- [Reading text]:
'''

As to the first element, the Supreme Court has defined a tangible employment action as "a significant change in employment status such as hiring, firing, failing to promote, reassignment with significantly different responsibilities, or a decision causing a significant change in benefits." Burlington Indus. v. Ellerth, 524 U.S. 742, 761 (1998) (citations omitted). Here, Slaughter attempted to address the tangible-employment-action element in her complaint by averring that her continued employment with WOFCCM was conditioned upon Wright's request for sexual favors. Pl.'s Second Am. Compl. [77] ¶ 32. But Slaughter kept her job while rejecting the advancements, so her summary-judgment response takes a difference approach. According to Slaughter, she suffered two tangible employment actions: a reduction in hours/wages and being passed over for promotion.
Both a reduction in hours/wages and a failure to promote could present tangible employment actions. See Ellerth, 524 U.S. at 761 (holding that "failing to promote" can constitute tangible employment action); Cotton v. Cracker Barrel Old Country Store, Inc., 434 F.3d 1227, 1231 (11th Cir. 2006) ("A reduction in an employee's hours, which reduces the employee's take-home pay, qualifies as a tangible employment action." (citing Ellerth, 524 U.S. at 761)). But to satisfy the second element of a quid pro quo claim, Slaughter must prove causation. La Day, 302 F.3d at 481 (holding that a plaintiff must show a "tangible employment action resulted from [her] acceptance or rejection of [her] supervisor's alleged sexual advances" (emphasis added) (citation and quotations omitted)).
Looking first to the hours/wages issue, Slaughter alleges that at some point after she reported Wright's advances, WOFCCM reduced her hours and pay. Slaughter Dep. 20. These facts are not disputed, at least on a generic level—Slaughter's hours and pay were cut. But Leslie Wright and Lewis gave unrebutted testimony that the cuts were merely "a cost cutting measure," Lewis Dep. 111, and that these were "across-the-board cutbacks." Leslie Wright Dep. 93. Even Slaughter explained in her deposition, "we cut the days we were working." Slaughter Dep. 20 (emphasis added); see also id. at 70 ("Everybody's schedule was changed. . . . So it wasn't just me. . . . [T]hey said it was in an effort to cut some of the costs . . . ."). Slaughter offers no evidence that the reduced hours/wages were discriminatory or that Wright caused the cuts. See Russell v. Univ. of Tex. of Permian Basin, 234 F. App'x 195, 202 (5th Cir. 2007) ("[Plaintiff's] quid pro quo sexual harassment claim cannot withstand [defendant's] motion for summary judgment because she has failed to demonstrate that [harasser] caused the tangible employment action. In other words, she has presented no competent summary judgment evidence that her alleged harasser was responsible for the decision not to hire her for the tenure-track position." (citing Casiano, 213 F.3d at 284-85)). Instead, Slaughter turns the burden on WOFCCM, arguing that it failed to better support its "across-the-board-cuts" argument. Slaughter, however, carries the burden of creating a triable dispute, and she has failed to demonstrate a nexus between the cuts and the alleged harassment.

'''

- [Dataset content]:
'''

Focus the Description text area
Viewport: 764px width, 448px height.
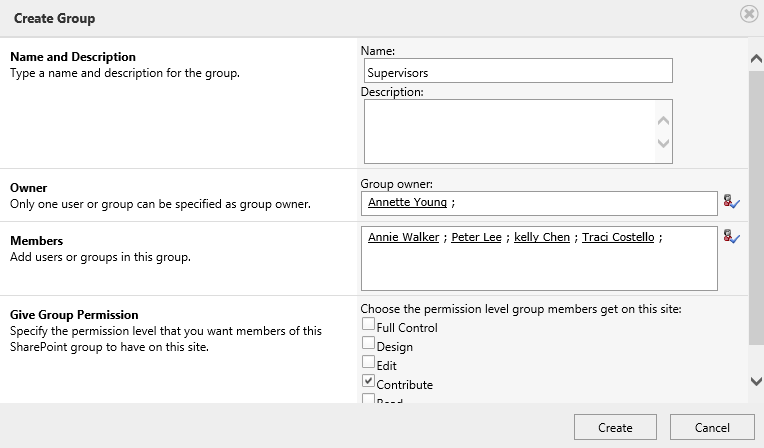tap(508, 131)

'''

- [Tasks for this exercise]:
**1.** According to the court opinion on Slaughter's harassment claim, what two tangible employment actions does Slaughter say she suffered?
**2.** In one to three sentences, explain why the court opinion on Slaughter's harassment claim concludes that her reduced hours and wages do not support her quid pro quo claim.
**3.** Extend the court opinion on Slaughter's harassment claim, picking up after its final sentence.

- [The answers]:
**1.** A reduction in her hours and wages, and being passed over for promotion.

**2.** Slaughter must prove that the tangible employment action resulted from her rejection of Wright's advances. Unrebutted testimony, and even her own deposition, showed that the cuts were an across-the-board cost-cutting measure. Since she offered no evidence that the cuts were discriminatory or caused by Wright, she failed to show a nexus between the cuts and the alleged harassment.

**3.**
As for the alleged failure to promote, Slaughter again fails to prove causation. There is no record evidence suggesting that a promotion was available, that Slaughter was passed over for it, or that she was even eligible for promotion. She further fails to allege that her rejection of Wright's advances caused a failure to promote or that he caused such a decision. Id. Instead, Slaughter merely observes that she did not receive a promotion during her relatively short tenure at WOFCCM. Slaughter's quid pro quo claim must be dismissed under Rule 56 because she failed to prove a "tangible employment action resulted from her acceptance or rejection of her supervisor's alleged sexual advances." La Day, 302 F.3d at 481 (citations and quotations omitted).
2. Hostile-Work-Environment Claim
Slaughter alternatively pursues a hostile-work-environment claim under Title VII. To establish a hostile work environment claim against a supervisor, the employee must show:
(1) that the employee belongs to a protected class; (2) that the employee was subject to unwelcome sexual harassment; (3) that the harassment was based on sex; and (4) that the harassment affected a "term, condition, or privilege" of employment.Lauderdale v. Tex. Dep't of Criminal Justice, Institutional Div., 512 F.3d 157, 163 (5th Cir. 2007) (quoting Watts v. Kroger Co., 170 F.3d 157, 509 (5th Cir. 1999)); see also Woods v. Delta Beverage Grp., Inc., 274 F.3d 295, 298 n.2 (5th Cir. 2001) (highlighting the Watts distinction between supervisor and co-worker harassment). The parties focus their dispute on the fourth element of the test—whether the conduct "affected a 'term, condition, or privilege' of [her] employment." Harvill v. Westward Commc'ns, L.L.C., 433 F.3d 428, 434 (quoting Woods, 274 F.3d at 298).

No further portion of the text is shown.